The French philosopher and author Albert Camus understood this truth and in his novel, The Plague, he gives us a glimpse of the existential nature of humanity by confronting man with his greatest foe – death. When life goes on well, we seldom stop and reflect upon our own lives and what we are doing with it. This is why events such as this pandemic catch us by surprise. Camus helpfully puts it into words, "Everybody knows that pestilence have a way of recurring in the world, yet somehow we find it hard to believe in ones that crash down on our heads from a blue sky. There have been as many plagues as wars in history, yet always plagues and wars take people equally by surprise."
It is human nature not to dwell on such things, for we were never meant to dwell on such things in the first place. We were never meant to die or suffer from plagues. That was never God's plan; but rather the consequence of our rebellion. Thus we have an intrinsic tendency to block out negative thoughts which might interfere with our everyday lives and our happiness. We don't ponder about death as it helps us pretend that we will live forever. We think somehow that makes our lives richer.
However it is only by dwelling on the fragility of our lives, on the inevitability of death, do we even begin to understand what life is all about. This is why the Psalmist wrote all those years ago, "teach us to number our days that we may get a heart of wisdom" (Psalm 90:12).
Last week when Gal Gadot and her celebrity friends sang John Lennon's Imagine, it was their way of dealing with this existential question. It was their open confession that they cannot face the reality of life so they would rather imagine a godless utopia where people merely live for today. So they sang stubbornly.
Camus, despite all his insightful analysis of life, came to a similar conclusion. Life is meaningless, and the quest for meaning is futile, hence one is to "heroically" live in the here and now. Such is the curse of life. In his essay, The Myth of Sisyphus, reflecting on the Greek myth of the titan Sisyphus condemned to the same menial task of pushing a boulder up a mountain each day only for it to roll down at night, Camus stubbornly says – "one must imagine Sisyphus happy."
For the secular world, without God, the plague is a terror that confronts them of their mortality.
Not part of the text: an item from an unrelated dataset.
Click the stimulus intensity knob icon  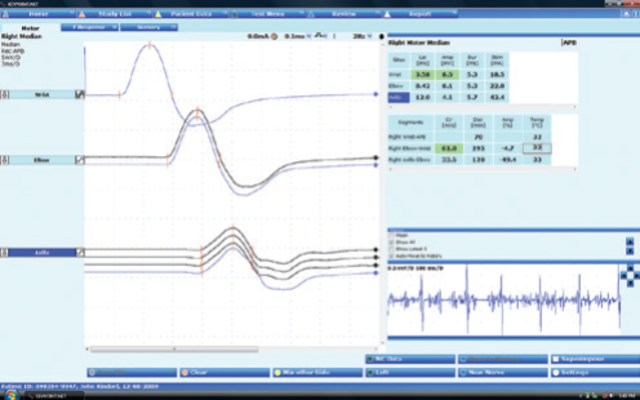click(321, 35)
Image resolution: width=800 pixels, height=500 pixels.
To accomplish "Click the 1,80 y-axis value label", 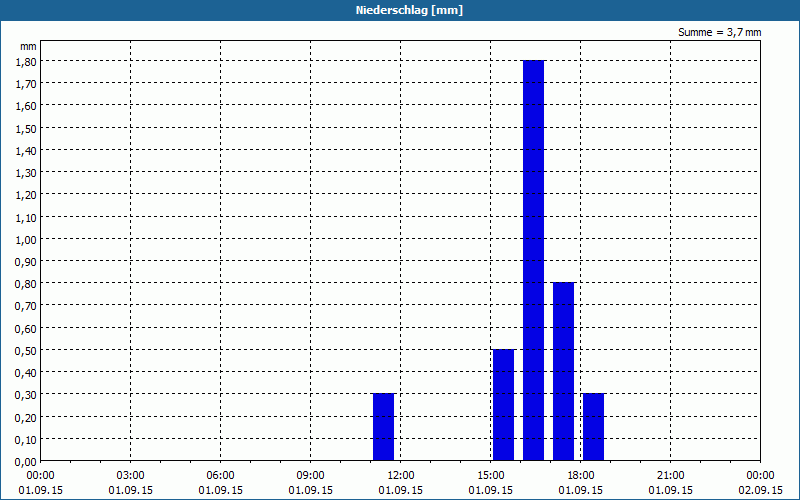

The virus reveals the futility of living for today. Which is why they escape to the realms of delusion. However such hope is a mere phantom and has its limits.
The Bible, however, doesn't advise any such escapist tendencies for existence. Instead, it reminds us that life is transient, and points us to something beyond ourselves. It points us to the love of God. In the words of King David from Psalm 103:15-18:
As for man, his days are like grass;
he flourishes like a flower of the field;
the wind passes over it, and it is gone,
and its place knows it no more.
But the steadfast love of the LORD is from
Everlasting to everlasting on those who fear him,
And his righteousness to children's children,
To those who keep his covenant
And remember to do his commandments.
For David, the hope of this life is firmly rooted in the everlasting love of God, for it is only the boundless, eternal love of God that can come face to face with the deep tragedy and sufferings of a plague and still face tomorrow with the all the eager anticipation of a curious little child.
In the midst of all the work-from-homes, all the children running wild around the home, all the boredom and extra housework, all the blaring of the news, all the swirling emotions of confusion, fear, and anxiety, COVID-19 gives us an opportunity to pause and consider our own lives. Heaven has hit the pause button so we might think upon life and death. We only have so much time in this world. We can either choose the stubborn delusion of hope that Camus, Lennon, Gadot and the secular world offers, or we can choose to accept our frailty and rest securely in the love of God in Jesus Christ.